Text Lab: Entropy, Cross-Entropy, and Perplexity: The Deep Math Behind Language Models

Most people working with language models have heard of perplexity—the go-to metric for evaluating how well a model predicts text.

But underneath perplexity lies something deeper: the mathematical foundations of information theory. Concepts like entropy and cross-entropy explain not just how perplexity is computed, but why it works—and what it really measures.

In this blog post, we’ll:

Explain entropy using simple examples (like betting on horse races),
Show how cross-entropy approximates it when we don’t know the real distribution, and
Connect it all to perplexity as the inverse exponent of average log probability.
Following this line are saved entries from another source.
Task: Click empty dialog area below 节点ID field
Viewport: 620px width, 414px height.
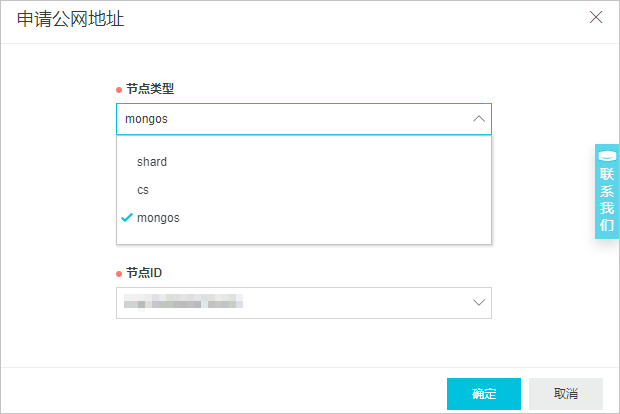Action: (x=304, y=342)
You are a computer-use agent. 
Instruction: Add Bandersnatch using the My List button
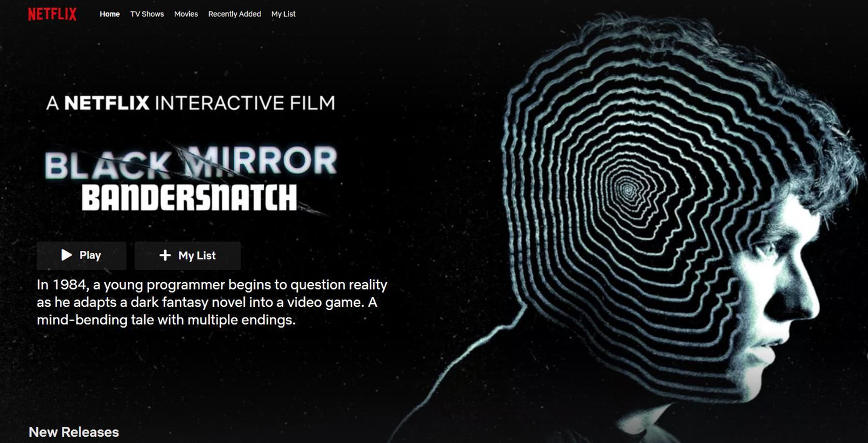point(188,255)
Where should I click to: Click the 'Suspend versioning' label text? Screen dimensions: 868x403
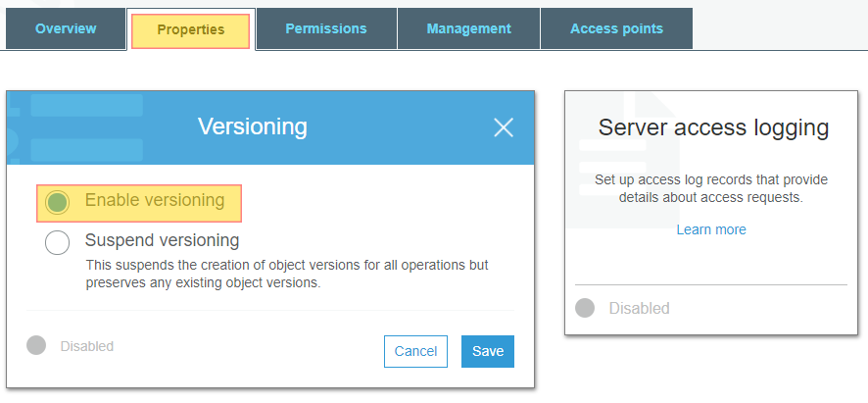[163, 240]
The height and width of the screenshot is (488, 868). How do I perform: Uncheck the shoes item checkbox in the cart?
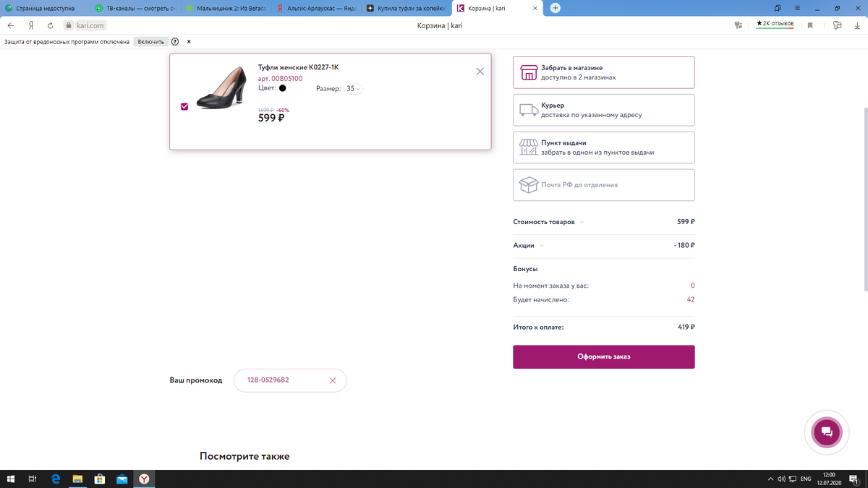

If you’ve ever wondered why perplexity is defined the way it is, this post is for you.

1. What Is Entropy? The Core Idea of Information

In information theory (Shannon, 1948), entropy measures uncertainty or surprise in a probability distribution.

The higher the entropy, the more uncertain or random the outcome.
The lower the entropy, the more predictable it is.

⚖️ Analogy: Horse Race Guess

Let’s say 8 horses are running in a race. You want to guess on the winner.

🎲 Case A: All horses are equally likely

Horse	Probability
1	1/8
2	1/8
...	...
8	1/8

You have no idea who will win.
The outcome is maximally uncertain.
Entropy = 3 bits

H(X) = - \sum_{i=1}^{8} \frac{1}{8} \log_2 \frac{1}{8} = -8 \times \frac{1}{8} \log_2 \frac{1}{8} = \log_2 8 = 3

You’d need 3 bits to encode the winner.

🏇 Case B: One horse is favored

Horse	Probability
1	0.5
2	0.25
3–8	0.0417

The outcome is more predictable.
Entropy drops below 3 bits—less uncertainty.

Entropy tells us the minimum average number of bits needed to encode outcomes in this distribution.

2. Entropy in Language

In language, entropy measures the average unpredictability of the next word.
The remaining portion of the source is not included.